The Democrats’ focus on obstruction is neither new nor surprising. Immediately after launching the impeachment probe, the party made a crucial decision to largely abandon its attempts to compel the production of documents and witnesses from the administration through the courts; instead, they simply responded to each ignored subpoena by warning Trump and his aides that the refusal could be grounds for an obstruction charge. The move was an early sign that Democrats intended to move quicker than former Special Counsel Robert Mueller did in his two-year investigation into Russian interference in 2016 and would not allow the Trump administration to essentially run out the clock by forcing Democrats into court fights that would drag impeachment close to, or beyond, the 2020 election.
The report devotes dozens of pages to documenting each instance in which the administration withheld a requested document or blocked a witness from testifying. It also delivers on Intelligence Committee Chairman Adam Schiff’s promise to include, as part of its obstruction case, Trump’s attacks—verbally and via Twitter—on the officials who testified against him, which Schiff had characterized as witness intimidation.
Read: Trump’s impeachable tweet
Of course, Democrats also pointed out that the administration’s blockade did not succeed: Several current and former officials in the White House and the State Department cooperated with the inquiry despite the administration’s instructions not to, and their collective accounts, in private depositions, documents, and public testimony, provide the basis for nearly 300 pages outlining the Democrats’ core case against Trump.
The House and Senate will vote separately on individual articles of impeachment, and Democrats will try to appeal to Republicans by arguing, as they write in their report, that if left unanswered, Trump’s obstruction “risks doing grave harm to the institution of Congress, the balance of power between our branches of government, and the Constitutional order.” Still, Republicans have offered little indication that they are any more inclined to support an obstruction charge against Trump than they are to convict him based on his conduct toward Ukraine.
The likelihood of an obstruction impeachment charge is the culmination of a confrontation between two branches of government that began as soon as Democrats won control of the House in the midterm elections 13 months ago.

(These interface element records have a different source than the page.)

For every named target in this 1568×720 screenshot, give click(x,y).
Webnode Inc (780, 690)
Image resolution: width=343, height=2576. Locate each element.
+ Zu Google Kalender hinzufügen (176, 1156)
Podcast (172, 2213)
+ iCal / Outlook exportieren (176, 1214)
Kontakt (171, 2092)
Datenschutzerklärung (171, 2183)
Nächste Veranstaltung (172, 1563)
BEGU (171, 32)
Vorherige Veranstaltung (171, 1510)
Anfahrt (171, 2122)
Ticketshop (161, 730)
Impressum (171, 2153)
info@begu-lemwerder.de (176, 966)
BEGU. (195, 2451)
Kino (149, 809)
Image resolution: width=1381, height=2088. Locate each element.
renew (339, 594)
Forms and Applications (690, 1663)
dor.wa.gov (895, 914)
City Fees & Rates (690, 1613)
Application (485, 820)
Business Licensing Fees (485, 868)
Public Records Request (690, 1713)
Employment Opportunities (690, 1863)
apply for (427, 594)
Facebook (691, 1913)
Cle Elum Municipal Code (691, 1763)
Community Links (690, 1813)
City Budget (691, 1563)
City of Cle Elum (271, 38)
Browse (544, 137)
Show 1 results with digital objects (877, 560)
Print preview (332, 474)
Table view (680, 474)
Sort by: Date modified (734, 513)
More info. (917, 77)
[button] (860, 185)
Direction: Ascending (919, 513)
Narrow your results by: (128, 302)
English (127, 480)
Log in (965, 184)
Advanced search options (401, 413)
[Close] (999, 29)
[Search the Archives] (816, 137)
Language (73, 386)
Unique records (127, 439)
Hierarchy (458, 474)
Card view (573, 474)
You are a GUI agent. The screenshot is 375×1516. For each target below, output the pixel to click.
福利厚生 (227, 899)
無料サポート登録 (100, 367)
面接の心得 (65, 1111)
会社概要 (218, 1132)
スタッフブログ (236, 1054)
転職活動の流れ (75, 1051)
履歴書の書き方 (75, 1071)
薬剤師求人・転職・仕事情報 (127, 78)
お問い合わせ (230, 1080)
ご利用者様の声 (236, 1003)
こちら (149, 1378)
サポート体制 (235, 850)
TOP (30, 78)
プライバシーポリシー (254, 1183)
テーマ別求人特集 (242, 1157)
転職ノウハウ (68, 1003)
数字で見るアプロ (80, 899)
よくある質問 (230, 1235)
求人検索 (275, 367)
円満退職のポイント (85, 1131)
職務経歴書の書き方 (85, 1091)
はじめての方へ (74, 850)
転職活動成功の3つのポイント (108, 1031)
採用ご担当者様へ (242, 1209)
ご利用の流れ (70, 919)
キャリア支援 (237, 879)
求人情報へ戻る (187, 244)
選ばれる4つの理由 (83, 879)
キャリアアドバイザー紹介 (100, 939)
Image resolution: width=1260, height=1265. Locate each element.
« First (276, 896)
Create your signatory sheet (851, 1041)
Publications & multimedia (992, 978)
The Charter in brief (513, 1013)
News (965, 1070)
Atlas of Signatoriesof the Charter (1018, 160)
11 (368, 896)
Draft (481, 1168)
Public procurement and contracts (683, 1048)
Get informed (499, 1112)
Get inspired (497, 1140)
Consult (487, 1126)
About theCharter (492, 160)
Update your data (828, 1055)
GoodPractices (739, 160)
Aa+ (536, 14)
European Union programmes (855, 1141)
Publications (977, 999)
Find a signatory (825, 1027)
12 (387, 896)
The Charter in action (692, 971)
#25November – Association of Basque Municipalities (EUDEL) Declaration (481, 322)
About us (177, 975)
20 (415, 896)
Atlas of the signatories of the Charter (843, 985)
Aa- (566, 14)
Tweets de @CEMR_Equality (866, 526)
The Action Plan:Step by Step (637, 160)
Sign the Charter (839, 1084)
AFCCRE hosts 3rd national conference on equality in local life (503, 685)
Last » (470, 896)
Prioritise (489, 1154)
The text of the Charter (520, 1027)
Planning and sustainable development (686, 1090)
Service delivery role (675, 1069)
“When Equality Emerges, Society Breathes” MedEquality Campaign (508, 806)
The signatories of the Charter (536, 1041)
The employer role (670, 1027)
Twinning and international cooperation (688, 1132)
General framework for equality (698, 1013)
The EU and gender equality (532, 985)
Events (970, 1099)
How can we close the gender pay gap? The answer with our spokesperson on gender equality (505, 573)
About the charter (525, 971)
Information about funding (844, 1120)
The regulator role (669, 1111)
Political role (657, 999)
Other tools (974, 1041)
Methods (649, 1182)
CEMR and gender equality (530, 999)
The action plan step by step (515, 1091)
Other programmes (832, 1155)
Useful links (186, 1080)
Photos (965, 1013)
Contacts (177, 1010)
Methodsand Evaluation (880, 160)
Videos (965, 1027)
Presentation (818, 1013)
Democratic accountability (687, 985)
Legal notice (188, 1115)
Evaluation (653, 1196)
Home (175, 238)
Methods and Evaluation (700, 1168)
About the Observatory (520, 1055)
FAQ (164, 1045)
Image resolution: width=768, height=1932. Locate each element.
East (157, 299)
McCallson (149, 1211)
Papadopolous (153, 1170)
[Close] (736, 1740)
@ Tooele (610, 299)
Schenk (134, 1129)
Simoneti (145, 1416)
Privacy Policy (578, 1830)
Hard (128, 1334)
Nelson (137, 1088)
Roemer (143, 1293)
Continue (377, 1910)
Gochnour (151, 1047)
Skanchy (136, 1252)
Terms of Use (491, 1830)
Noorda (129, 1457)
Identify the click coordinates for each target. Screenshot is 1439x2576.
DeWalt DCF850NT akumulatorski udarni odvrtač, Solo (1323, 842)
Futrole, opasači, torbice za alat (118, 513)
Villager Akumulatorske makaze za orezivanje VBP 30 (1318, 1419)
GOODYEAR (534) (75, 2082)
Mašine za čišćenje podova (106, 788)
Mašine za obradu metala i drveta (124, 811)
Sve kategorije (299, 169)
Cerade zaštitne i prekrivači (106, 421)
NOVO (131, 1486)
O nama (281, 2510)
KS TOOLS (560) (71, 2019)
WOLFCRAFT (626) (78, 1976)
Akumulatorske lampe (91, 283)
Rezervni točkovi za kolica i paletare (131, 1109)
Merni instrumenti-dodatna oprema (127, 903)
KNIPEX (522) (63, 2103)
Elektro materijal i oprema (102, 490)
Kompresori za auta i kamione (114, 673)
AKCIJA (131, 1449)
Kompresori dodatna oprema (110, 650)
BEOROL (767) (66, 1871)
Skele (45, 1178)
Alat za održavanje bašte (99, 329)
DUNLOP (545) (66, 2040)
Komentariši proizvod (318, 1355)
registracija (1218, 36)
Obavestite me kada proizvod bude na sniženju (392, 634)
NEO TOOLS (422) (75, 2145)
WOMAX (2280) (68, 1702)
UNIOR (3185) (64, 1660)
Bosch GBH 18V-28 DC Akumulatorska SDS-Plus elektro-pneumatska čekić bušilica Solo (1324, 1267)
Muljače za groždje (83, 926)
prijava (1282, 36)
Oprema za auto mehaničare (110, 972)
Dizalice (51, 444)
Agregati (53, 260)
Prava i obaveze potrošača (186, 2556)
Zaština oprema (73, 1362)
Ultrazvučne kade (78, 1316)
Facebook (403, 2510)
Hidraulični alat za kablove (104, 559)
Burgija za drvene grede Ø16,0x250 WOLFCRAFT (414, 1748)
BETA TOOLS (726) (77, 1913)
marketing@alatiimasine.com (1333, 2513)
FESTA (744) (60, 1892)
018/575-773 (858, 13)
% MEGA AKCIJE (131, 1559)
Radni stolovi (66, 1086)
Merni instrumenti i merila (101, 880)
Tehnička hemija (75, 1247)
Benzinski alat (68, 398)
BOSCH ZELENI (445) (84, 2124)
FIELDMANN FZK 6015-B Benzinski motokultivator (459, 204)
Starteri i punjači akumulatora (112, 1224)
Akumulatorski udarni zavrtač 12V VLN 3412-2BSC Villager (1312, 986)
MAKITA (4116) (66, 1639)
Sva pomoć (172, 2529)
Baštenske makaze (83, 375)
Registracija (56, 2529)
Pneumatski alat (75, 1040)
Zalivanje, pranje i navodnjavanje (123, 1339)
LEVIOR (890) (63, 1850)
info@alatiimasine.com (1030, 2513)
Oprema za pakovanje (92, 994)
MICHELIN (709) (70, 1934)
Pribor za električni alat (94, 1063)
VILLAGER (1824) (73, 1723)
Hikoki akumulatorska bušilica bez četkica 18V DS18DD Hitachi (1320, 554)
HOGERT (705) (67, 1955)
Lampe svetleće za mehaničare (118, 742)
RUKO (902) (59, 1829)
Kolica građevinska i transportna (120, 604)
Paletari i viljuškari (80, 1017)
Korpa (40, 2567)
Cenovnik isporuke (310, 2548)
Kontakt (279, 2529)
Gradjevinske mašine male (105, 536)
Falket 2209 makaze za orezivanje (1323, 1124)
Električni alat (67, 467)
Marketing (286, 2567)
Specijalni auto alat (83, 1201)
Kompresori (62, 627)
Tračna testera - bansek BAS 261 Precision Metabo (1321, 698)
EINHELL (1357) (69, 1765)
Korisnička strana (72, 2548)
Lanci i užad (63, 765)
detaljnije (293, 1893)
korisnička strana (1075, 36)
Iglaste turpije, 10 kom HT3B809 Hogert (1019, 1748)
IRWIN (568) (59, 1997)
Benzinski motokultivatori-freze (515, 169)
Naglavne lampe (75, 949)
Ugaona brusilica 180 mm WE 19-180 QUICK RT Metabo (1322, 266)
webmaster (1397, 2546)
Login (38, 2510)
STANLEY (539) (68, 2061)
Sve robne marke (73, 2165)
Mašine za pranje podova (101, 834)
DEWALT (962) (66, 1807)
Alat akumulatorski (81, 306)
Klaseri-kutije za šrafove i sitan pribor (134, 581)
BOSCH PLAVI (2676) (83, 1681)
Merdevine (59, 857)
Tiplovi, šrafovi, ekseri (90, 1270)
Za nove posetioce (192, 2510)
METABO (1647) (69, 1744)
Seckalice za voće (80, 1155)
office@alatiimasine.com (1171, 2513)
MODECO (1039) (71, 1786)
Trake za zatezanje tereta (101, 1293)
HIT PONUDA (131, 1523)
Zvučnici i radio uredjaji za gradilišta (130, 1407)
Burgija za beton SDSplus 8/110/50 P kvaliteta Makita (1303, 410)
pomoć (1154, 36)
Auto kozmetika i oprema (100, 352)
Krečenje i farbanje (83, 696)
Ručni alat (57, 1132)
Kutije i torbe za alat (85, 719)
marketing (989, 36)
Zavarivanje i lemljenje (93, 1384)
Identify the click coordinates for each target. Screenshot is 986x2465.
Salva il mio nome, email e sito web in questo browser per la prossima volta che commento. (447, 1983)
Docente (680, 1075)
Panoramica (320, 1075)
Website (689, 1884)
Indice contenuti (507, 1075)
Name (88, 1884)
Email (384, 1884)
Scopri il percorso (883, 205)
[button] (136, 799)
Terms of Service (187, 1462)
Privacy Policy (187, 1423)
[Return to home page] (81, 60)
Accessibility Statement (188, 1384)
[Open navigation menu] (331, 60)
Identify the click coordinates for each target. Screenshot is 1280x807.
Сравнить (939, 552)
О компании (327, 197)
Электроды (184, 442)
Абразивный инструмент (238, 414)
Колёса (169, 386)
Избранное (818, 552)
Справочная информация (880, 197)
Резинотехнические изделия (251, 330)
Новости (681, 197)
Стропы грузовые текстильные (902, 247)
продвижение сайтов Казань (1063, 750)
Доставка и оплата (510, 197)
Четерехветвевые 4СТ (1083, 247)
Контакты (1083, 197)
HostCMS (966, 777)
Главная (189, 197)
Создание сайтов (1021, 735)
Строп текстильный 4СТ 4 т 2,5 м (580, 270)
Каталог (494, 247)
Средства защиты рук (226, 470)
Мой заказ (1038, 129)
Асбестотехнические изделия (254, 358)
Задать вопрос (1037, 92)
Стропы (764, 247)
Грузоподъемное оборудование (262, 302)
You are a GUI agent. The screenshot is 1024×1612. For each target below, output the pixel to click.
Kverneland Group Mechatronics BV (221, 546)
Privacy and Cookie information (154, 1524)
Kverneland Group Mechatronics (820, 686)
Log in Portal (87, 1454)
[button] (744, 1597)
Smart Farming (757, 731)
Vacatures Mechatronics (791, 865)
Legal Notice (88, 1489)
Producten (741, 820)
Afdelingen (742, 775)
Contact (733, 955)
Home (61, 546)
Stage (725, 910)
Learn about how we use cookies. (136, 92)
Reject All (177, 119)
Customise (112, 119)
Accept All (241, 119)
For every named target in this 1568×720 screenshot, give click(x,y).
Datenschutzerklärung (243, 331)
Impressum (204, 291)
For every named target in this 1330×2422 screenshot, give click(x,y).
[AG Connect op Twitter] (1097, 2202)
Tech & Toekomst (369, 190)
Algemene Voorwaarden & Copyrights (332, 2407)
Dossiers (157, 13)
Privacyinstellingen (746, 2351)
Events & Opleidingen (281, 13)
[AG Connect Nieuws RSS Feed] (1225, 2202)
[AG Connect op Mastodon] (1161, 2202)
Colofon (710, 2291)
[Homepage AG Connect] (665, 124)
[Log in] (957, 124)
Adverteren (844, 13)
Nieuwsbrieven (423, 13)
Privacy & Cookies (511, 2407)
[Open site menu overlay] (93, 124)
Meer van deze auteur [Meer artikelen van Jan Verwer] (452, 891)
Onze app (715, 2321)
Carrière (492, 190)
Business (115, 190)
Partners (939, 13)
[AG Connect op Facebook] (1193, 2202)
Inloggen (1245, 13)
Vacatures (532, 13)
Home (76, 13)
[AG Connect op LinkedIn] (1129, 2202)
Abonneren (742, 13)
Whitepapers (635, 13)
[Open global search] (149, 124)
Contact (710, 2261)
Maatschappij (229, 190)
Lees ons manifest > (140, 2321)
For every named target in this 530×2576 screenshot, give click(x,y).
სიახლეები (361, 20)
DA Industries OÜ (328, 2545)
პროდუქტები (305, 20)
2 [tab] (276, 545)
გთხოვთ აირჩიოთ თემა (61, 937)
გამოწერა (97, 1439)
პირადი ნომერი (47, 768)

Battles between Congress and the executive branch over proper legislative oversight go back to the beginning of the republic, but Trump turned a common skirmish into an all-out war by refusing at the outset to cooperate with any House investigations into either his own personal conduct or his administration’s policies. Indeed, Democrats are still weighing whether to expand their impeachment push to include articles specifically pegged to Trump’s obstruction of congressional oversight dating back to the beginning of the year, long before the Ukraine scandal erupted.
The president’s defiance of Congress has always been at the top of its list of grievances, just as his possible obstruction of justice was a focus of Mueller’s investigation as well. So while few could have predicted the precise circumstances that have put the Democratic House majority on the brink of impeaching this Republican president, the fact that their rap sheet will likely include a charge of obstruction may have been inevitable from the start.